While many retailers continue to comply with the payment card industry data security standard, some merchants are moving their payment data to systems outside the scope of the 12 in-depth guidelines of the standard, commonly called PCI, says Dave Glaser, vice president of global professional services at CyberSource Corp., a provider of payment processing and security technology and services.
PCI provides a framework for how merchants securely store and transmit payment card account data to keep it out of the hands of criminals; non-compliance with the standard can result in fines of up to $500,000 issued by credit card associations such as Visa Inc. and MasterCard.Inc.

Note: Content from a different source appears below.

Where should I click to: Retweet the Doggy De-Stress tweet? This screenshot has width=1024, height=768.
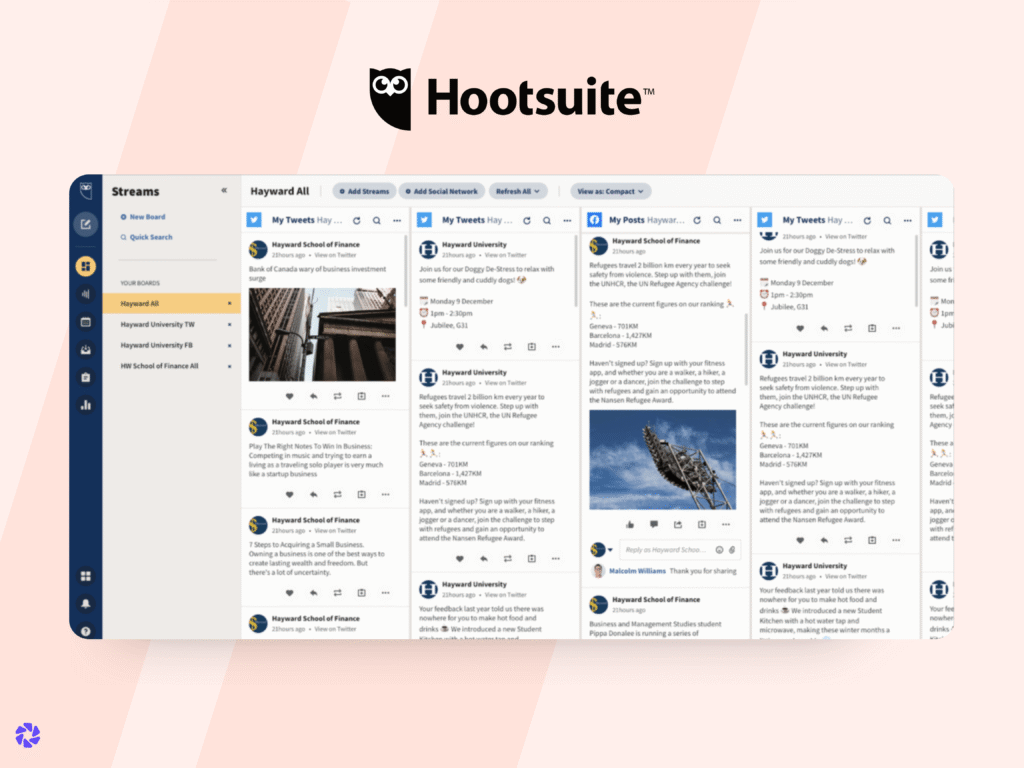508,347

An increasing number of merchants are taking several steps to keep payment card data outside of their internal networks, however, making it virtually impossible to put them at risk of losing that data, Glaser says. Among the coordinated strategies these merchants are taking, he adds, are:
Tokenization, which changes some of the numerals in account numbers stored by a retailer, while the complete number is maintained off its network by a processing partner.
CyberSource, which is one of the companies that offers tokenization services, provides a retailer with full 16-digit numbers that include enough actual account numerals so the merchants can identify their customers without the risk of losing an entire account number that criminals could use to make fraudulent payments. By keeping the account numbers stored by retailers at the full 16 digits, the tokenization service enables a merchant to continue using software applications designed to handle 16-digit account numbers, Glaser says.
Placing customer payment acceptance forms on web pages hosted by third-party payment processing providers, so that when customers enter their payment card account numbers to make an online purchase, their account numbers are not stored on a retailer’s infrastructure; and
Outsourcing procedures such as chargeback recovery efforts so that a merchant’s in-house network and staff doesn’t have to handle actual account numbers when seeking to recoup chargeback losses.
Although merchants have been able to use each of these strategies for years, they’ve only recently begun to combine all of them out of concern about fraud and keeping up PCI, Glaser says. “The trend now is to combine all of them,” he says.